WORK REQUEST — Please print each entry below exactly as it reads.

Saved data entries —
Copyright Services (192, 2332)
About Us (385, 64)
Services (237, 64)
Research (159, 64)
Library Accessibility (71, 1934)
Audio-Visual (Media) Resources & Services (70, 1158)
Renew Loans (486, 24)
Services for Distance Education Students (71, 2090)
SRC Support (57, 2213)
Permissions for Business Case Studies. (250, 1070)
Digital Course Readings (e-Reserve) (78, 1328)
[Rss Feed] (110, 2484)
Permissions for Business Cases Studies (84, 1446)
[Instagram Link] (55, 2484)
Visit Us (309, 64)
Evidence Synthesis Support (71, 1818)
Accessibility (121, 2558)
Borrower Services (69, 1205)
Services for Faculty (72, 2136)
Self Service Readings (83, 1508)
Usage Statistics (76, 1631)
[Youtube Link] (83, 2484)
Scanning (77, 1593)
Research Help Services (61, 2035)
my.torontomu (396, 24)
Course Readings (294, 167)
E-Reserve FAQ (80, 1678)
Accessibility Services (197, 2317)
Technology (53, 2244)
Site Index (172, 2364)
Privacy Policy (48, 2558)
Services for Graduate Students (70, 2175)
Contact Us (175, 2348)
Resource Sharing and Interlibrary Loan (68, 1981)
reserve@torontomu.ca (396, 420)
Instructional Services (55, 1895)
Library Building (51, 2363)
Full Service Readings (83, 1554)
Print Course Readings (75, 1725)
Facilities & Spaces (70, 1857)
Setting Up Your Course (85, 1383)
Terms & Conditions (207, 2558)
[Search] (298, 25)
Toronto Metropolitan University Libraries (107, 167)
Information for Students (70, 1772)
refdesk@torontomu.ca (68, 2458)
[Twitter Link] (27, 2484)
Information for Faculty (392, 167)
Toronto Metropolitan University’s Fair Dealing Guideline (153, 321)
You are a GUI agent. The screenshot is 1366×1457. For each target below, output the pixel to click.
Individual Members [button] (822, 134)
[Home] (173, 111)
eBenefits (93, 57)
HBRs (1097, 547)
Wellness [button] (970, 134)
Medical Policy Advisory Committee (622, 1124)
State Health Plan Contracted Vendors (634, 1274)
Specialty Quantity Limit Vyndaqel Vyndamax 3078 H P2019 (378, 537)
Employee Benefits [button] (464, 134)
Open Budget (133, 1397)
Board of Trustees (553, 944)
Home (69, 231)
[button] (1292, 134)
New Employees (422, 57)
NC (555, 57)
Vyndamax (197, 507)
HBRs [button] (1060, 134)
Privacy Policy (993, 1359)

SOLUTION —
Copyright Services (192, 2332)
About Us (385, 64)
Services (237, 64)
Research (159, 64)
Library Accessibility (71, 1934)
Audio-Visual (Media) Resources & Services (70, 1158)
Renew Loans (486, 24)
Services for Distance Education Students (71, 2090)
SRC Support (57, 2213)
Permissions for Business Case Studies. (250, 1070)
Digital Course Readings (e-Reserve) (78, 1328)
[Rss Feed] (110, 2484)
Permissions for Business Cases Studies (84, 1446)
[Instagram Link] (55, 2484)
Visit Us (309, 64)
Evidence Synthesis Support (71, 1818)
Accessibility (121, 2558)
Borrower Services (69, 1205)
Services for Faculty (72, 2136)
Self Service Readings (83, 1508)
Usage Statistics (76, 1631)
[Youtube Link] (83, 2484)
Scanning (77, 1593)
Research Help Services (61, 2035)
my.torontomu (396, 24)
Course Readings (294, 167)
E-Reserve FAQ (80, 1678)
Accessibility Services (197, 2317)
Technology (53, 2244)
Site Index (172, 2364)
Privacy Policy (48, 2558)
Services for Graduate Students (70, 2175)
Contact Us (175, 2348)
Resource Sharing and Interlibrary Loan (68, 1981)
reserve@torontomu.ca (396, 420)
Instructional Services (55, 1895)
Library Building (51, 2363)
Full Service Readings (83, 1554)
Print Course Readings (75, 1725)
Facilities & Spaces (70, 1857)
Setting Up Your Course (85, 1383)
Terms & Conditions (207, 2558)
[Search] (298, 25)
Toronto Metropolitan University Libraries (107, 167)
Information for Students (70, 1772)
refdesk@torontomu.ca (68, 2458)
[Twitter Link] (27, 2484)
Information for Faculty (392, 167)
Toronto Metropolitan University’s Fair Dealing Guideline (153, 321)
You are a GUI agent. The screenshot is 1366×1457. For each target below, output the pixel to click.
Individual Members [button] (822, 134)
[Home] (173, 111)
eBenefits (93, 57)
HBRs (1097, 547)
Wellness [button] (970, 134)
Medical Policy Advisory Committee (622, 1124)
State Health Plan Contracted Vendors (634, 1274)
Specialty Quantity Limit Vyndaqel Vyndamax 3078 H P2019 (378, 537)
Employee Benefits [button] (464, 134)
Open Budget (133, 1397)
Board of Trustees (553, 944)
Home (69, 231)
[button] (1292, 134)
New Employees (422, 57)
NC (555, 57)
Vyndamax (197, 507)
HBRs [button] (1060, 134)
Privacy Policy (993, 1359)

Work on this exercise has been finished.